This study explores the temporalities of the representation of the postmemory generation on "comfort women". "Comfort women" is the euphemistic term to refer victims from all over the Asia and the Netherlands who were forced to do sexual service for soldiers and civilians attached to the military in a battlefield, occupied territory and an army post from the first Shanghai Incident in 1932 to the defeat of Japan in 1945. After coming out of Kim, Hak Soon who was former "comfort women" in 1991 in Korea, it has become "transnational memory" such as Holocaust and Hiroshima. It means that the memory regarding these tragedies does not anymore limit to those who perpetrated or endured directly but belong to all who lived the world after the war.

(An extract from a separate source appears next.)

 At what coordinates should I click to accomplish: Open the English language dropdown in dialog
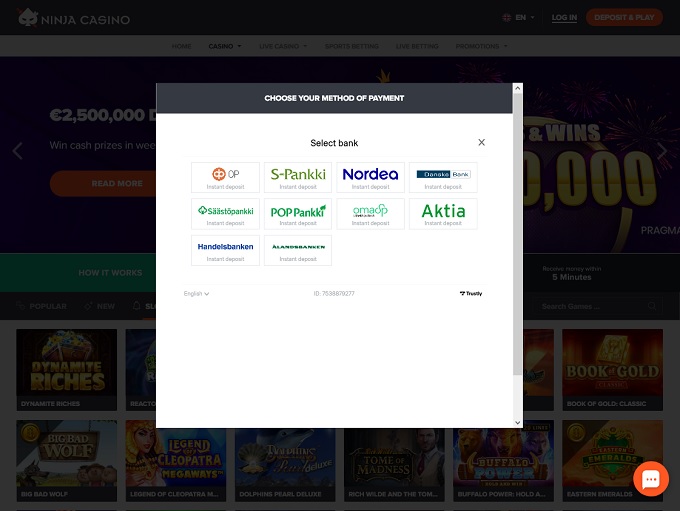[x=196, y=294]
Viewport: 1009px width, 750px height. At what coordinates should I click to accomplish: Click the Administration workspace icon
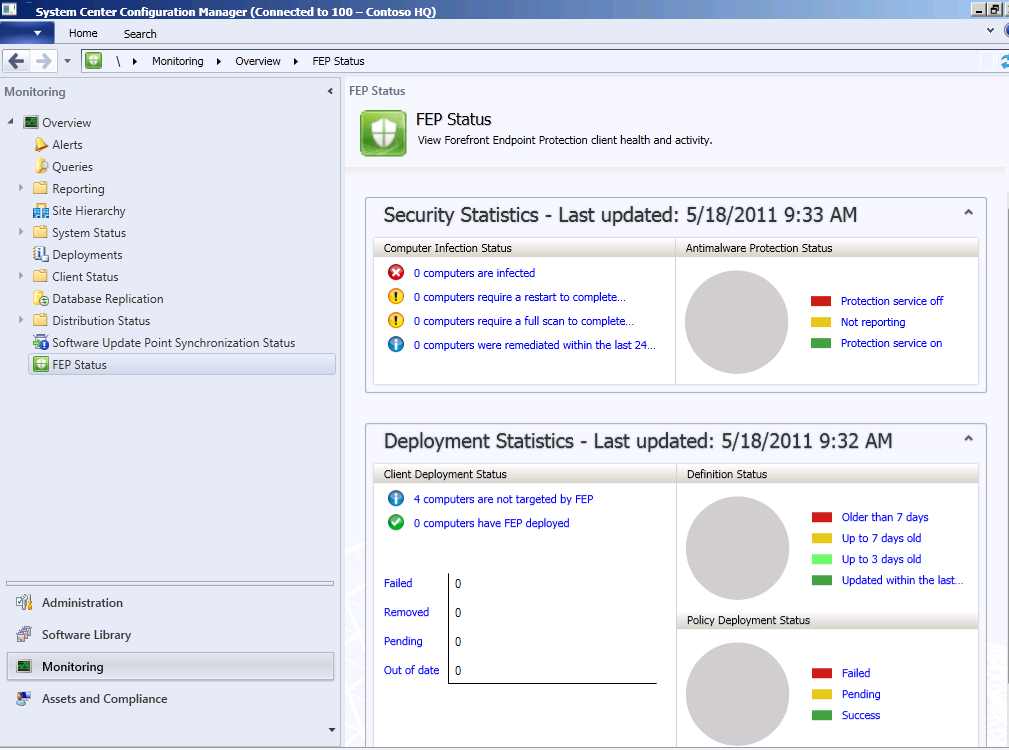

Visual representation has been one of the most influential media to make this issue as transnational memory. In the 1990s and 2000s, it was documentary films based on victims' oral statement that did a vital role to make this issue global. In the 2010s, visual representation on "comfort women" has become diversified. Several feature films were made, and documentary film focused on the current political situation surrounding the issue rather than victims' experience was produced.
This study analysed the chronopolitics of two films among recently made ones. One is a feature film titled I Can Speak (2017, Korea, Director: Kim, Hyun-Suk) and the other is a documentary titled The Main Battleground (2018, USA, Japan and Korea, Director: Miki Dezaki). Both of two films intriguingly dealt with the entanglement of colonialism and Cold-War regime over "comfort women" issue from the viewpoint of the generation who had not experienced sexual exploration during the war. The Cold-War regime still influences East Asia, unlike Europe, and it is the main reason why reconciliation over the past is still impossible in this region. This study will show how multiple layered temporalities that have formed current "comfort women" issue are pictured and what implies regarding the chronopolitics in the representation of post-memory on "comfort women."